Na premiação dos longas nacionais, o júri fez a opção mais saudável e corajosa. O grande vencedor, "De Passagem", do estreante
Ricardo Elias, é talvez, ao lado de
"Apolônio Brasil", o filme cujos
defeitos são mais evidentes. São
também os únicos que têm vida.
Os outros três longas já nasceram
mortos. Casos perdidos.
"De Passagem" conta a história
de três jovens negros criados na
periferia de São Paulo: os irmãos
Jefferson e Washington e seu amigo Kennedy. A narrativa alterna
dois momentos. No presente, Jefferson (Silvio Guindane) é um cadete de escola militar do Rio que
chega a São Paulo para reconhecer o cadáver do irmão, morto numa periferia braba, num acerto de
contas entre traficantes.
Para ajudá-lo a se locomover
numa cidade que não é mais a
sua, acompanha-o o amigo Kennedy (Fábio Nepô). Enquanto
atravessam a cidade, relembram
momentos marcantes da infância,
em que se definiram seus caminhos. Começam os flashbacks.

- DADOS REGISTRADOS
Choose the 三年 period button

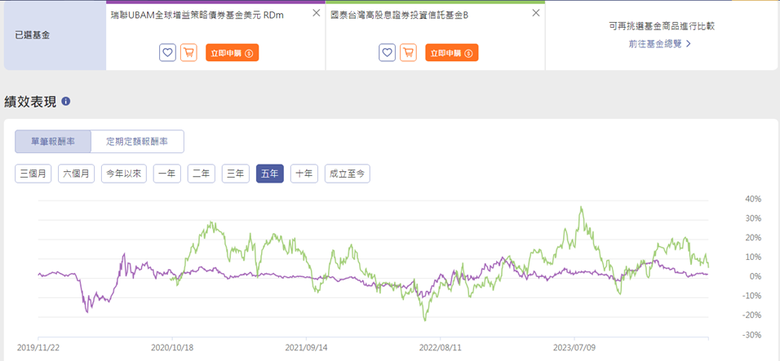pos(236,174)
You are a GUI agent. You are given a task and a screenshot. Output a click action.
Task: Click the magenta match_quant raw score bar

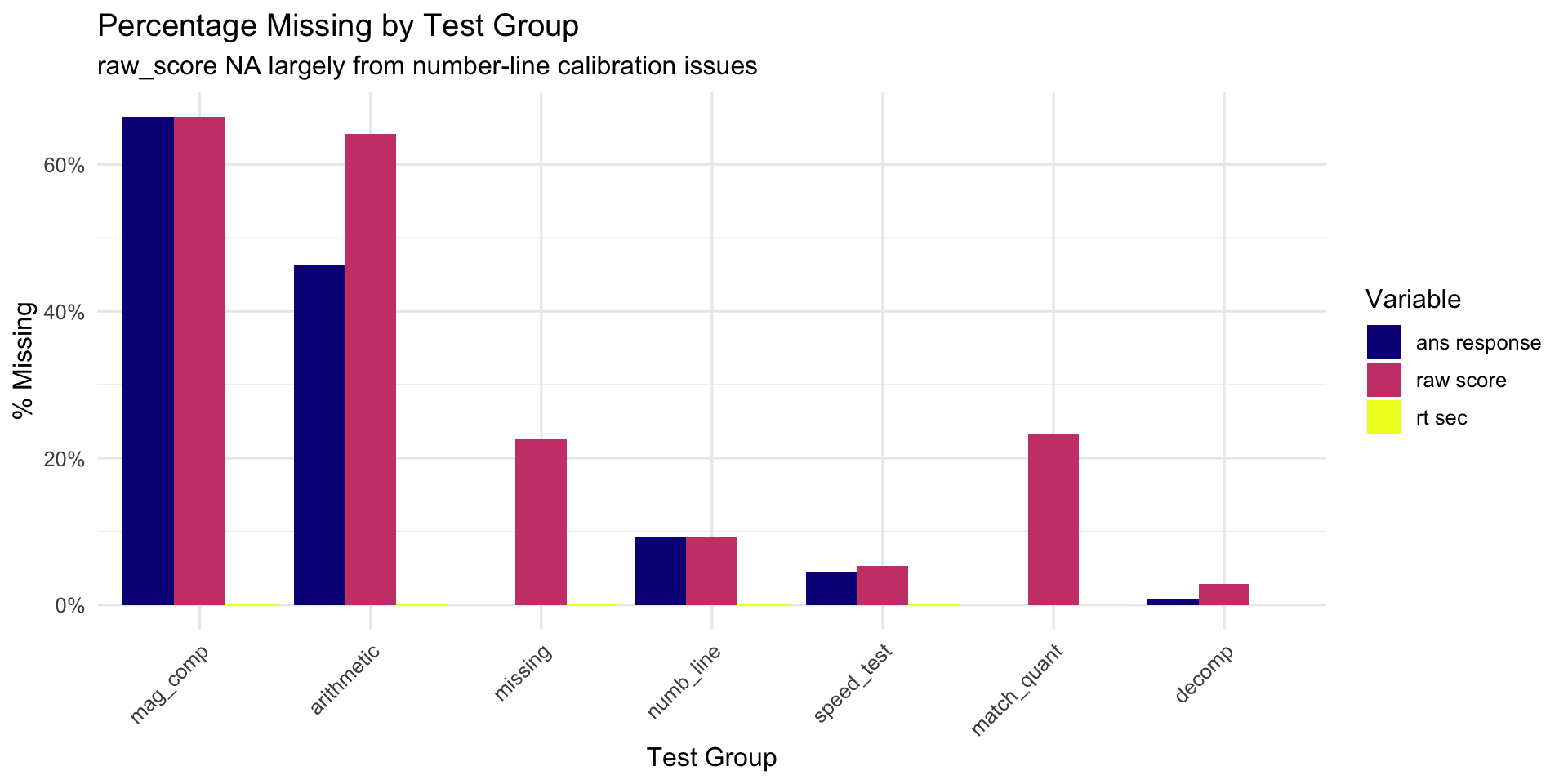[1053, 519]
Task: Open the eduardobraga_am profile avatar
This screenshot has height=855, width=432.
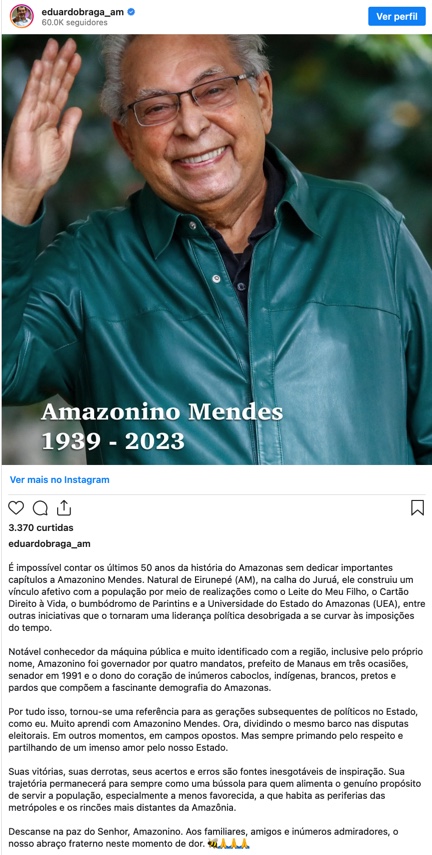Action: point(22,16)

- ENUNCIADO 1
Segundo o trecho sobre o filme "De Passagem", o que Jefferson é no presente da narrativa?
- ENUNCIADO 2
Dê continuidade ao trecho sobre o filme "De Passagem", começando logo depois da última frase apresentada.

- RESPOSTA 1
Jefferson é um cadete de escola militar do Rio.

- RESPOSTA 2
As passagens entre os dois tempos é por vezes demasiado mecânica e desajeitada, e os meninos
atores que representam os personagens na infância não estão bem
dirigidos. Por fim, há cenas francamente tolas, como a da perseguição dos dois amigos por um
misterioso personagem.
A despeito de tudo isso, "De
Passagem" demonstra uma vitalidade e um desejo sincero de expressão que o distanciam de "produtos" bem feitinhos e vazios como "Dom", "O Preço da Paz" e
"Noite de São João".
Um dos méritos de Ricardo
Elias é o de não sucumbir nem ao
fetichismo da técnica nem ao naturalismo estrito que domina os
diálogos e a encenação dos filmes
que tratam da pobreza e da violência entre jovens, na busca descerebrada por "autenticidade".
"De Passagem" não parece ter a
intenção de mostrar "a vida como
ela é". Seus personagens parecerão talvez ingênuos a alguns. Sua
representação do ambiente suburbano poderá ser acusada de
artificial. Pouco importa.
As referências do filme parecem
ter muito menos a ver com o novo
brutalismo do cinema urbano
brasileiro do que com o humanismo italiano de um De Sica e o lirismo de um Zurlini.
Isso não impede que a cidade de
São Paulo pulse em "De Passagem" com toda a sua inominável
feiúra, seus descampados inóspitos, suas vielas escuras, seus becos
sombrios, nos quais se decidem
diariamente os destinos de jovens
como os do filme. É no afeto por
eles que se sustenta essa obra bela
e imperfeita.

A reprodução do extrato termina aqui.